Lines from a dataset
┄┄┄┄┄┄

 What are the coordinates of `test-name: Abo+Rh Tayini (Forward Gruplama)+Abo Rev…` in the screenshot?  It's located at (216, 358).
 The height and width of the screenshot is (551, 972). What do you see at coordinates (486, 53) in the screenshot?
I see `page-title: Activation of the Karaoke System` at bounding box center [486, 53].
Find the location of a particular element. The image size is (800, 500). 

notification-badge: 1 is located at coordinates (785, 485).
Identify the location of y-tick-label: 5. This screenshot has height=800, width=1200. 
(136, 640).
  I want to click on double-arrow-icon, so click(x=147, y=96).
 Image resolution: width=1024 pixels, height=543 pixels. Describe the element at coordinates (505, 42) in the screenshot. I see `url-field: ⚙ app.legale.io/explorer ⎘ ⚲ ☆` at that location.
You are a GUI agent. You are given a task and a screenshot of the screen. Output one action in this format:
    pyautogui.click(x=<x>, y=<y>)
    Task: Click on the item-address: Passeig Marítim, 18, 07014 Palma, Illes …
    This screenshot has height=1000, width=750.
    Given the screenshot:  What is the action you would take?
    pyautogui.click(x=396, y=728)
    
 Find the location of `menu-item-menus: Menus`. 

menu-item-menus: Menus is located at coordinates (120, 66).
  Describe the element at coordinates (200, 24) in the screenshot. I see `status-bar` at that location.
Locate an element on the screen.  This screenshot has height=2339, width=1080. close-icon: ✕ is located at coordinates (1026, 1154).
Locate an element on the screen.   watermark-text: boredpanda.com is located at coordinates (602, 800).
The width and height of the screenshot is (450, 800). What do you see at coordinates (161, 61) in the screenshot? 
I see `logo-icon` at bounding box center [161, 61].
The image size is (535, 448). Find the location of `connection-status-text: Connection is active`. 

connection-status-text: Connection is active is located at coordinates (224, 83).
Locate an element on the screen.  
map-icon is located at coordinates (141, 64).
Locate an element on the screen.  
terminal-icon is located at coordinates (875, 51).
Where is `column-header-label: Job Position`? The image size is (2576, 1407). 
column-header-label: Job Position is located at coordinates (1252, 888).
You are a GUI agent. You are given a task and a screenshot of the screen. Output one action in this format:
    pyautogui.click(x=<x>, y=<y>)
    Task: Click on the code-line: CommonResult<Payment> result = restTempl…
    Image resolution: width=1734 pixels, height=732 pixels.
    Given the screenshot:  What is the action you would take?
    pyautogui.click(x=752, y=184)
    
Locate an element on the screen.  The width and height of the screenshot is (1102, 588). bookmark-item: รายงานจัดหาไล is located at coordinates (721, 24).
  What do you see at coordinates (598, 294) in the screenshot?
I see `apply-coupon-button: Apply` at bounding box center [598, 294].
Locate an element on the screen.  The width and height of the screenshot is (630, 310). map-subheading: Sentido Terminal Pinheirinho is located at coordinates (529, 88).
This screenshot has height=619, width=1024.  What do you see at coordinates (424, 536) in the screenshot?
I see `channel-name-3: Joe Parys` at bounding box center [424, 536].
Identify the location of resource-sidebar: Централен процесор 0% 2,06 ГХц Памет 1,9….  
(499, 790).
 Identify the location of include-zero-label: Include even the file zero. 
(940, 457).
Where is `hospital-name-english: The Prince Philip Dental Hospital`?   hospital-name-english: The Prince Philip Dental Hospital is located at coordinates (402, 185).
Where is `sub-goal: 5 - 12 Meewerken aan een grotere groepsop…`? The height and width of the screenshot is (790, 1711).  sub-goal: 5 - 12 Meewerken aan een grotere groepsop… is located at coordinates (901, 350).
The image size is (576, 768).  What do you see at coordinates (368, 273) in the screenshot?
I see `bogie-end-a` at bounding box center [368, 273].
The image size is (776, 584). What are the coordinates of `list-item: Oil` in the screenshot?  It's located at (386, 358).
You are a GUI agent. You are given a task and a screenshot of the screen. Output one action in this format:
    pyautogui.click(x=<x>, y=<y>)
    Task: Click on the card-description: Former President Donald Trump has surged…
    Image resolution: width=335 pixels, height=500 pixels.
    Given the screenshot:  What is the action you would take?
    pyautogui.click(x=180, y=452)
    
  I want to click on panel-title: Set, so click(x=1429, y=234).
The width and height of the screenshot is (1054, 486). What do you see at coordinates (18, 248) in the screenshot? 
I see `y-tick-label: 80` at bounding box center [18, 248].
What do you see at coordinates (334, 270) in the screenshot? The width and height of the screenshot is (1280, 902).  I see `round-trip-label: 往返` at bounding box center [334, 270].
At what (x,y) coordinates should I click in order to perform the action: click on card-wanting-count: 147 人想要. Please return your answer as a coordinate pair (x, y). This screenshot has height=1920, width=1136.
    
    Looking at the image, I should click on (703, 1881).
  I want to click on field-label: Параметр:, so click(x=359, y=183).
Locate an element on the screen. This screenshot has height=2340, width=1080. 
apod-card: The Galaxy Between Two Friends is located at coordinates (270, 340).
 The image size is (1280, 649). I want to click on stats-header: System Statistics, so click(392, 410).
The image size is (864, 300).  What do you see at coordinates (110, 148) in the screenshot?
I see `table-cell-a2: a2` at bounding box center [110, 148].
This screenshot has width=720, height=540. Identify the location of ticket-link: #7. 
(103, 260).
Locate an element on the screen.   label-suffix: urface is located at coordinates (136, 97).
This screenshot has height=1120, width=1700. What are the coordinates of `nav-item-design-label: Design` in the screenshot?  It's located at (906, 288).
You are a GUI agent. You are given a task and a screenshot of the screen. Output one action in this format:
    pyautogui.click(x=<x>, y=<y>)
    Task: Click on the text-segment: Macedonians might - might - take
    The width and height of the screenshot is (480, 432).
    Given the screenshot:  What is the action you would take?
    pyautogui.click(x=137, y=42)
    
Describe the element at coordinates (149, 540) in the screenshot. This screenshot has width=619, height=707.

┄┄┄┄┄┄

:: WORK TASK ::
Can you format the lines starting with the line containing "coordinates (602, 800)." and going on through the line containing "map-icon is located at coordinates (141, 64)." as a two-column CSV with the columns request and answer? Use one row per request, put each field in quotation marks, and replace line breaks with spaces.

:: PROBLEM SOLUTION ::
request,answer
"Locate an element on the screen.","watermark-text: boredpanda.com is located at coordinates (602, 800)."
"The width and height of the screenshot is (450, 800). What do you see at coordinates (161, 61) in the screenshot?","I see `logo-icon` at bounding box center [161, 61]."
"The image size is (535, 448). Find the location of `connection-status-text: Connection is active`.","connection-status-text: Connection is active is located at coordinates (224, 83)."
"Locate an element on the screen.","map-icon is located at coordinates (141, 64)."